● SUPPLIED DATA

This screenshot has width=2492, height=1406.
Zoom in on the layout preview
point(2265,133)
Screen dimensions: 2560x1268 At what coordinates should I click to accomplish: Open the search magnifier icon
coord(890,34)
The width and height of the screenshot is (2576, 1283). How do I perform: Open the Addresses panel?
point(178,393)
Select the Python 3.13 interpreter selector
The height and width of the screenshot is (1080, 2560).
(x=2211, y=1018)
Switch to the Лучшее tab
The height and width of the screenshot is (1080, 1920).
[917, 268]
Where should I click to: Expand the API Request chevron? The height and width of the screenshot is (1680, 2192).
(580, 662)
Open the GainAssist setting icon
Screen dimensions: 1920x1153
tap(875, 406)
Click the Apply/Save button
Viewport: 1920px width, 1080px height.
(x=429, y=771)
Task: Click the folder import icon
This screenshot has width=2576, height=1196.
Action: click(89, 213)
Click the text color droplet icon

● WHAT IS EXPECTED
Where the listing above reaches the line that contains "Screen dimensions: 2560x1268", start retyping, and finish with the line that contains "Open the GainAssist setting icon"; reproduce those lines exactly and no others.

● TASK SOLUTION
Screen dimensions: 2560x1268 At what coordinates should I click to accomplish: Open the search magnifier icon
coord(890,34)
The width and height of the screenshot is (2576, 1283). How do I perform: Open the Addresses panel?
point(178,393)
Select the Python 3.13 interpreter selector
The height and width of the screenshot is (1080, 2560).
(x=2211, y=1018)
Switch to the Лучшее tab
The height and width of the screenshot is (1080, 1920).
[917, 268]
Where should I click to: Expand the API Request chevron? The height and width of the screenshot is (1680, 2192).
(580, 662)
Open the GainAssist setting icon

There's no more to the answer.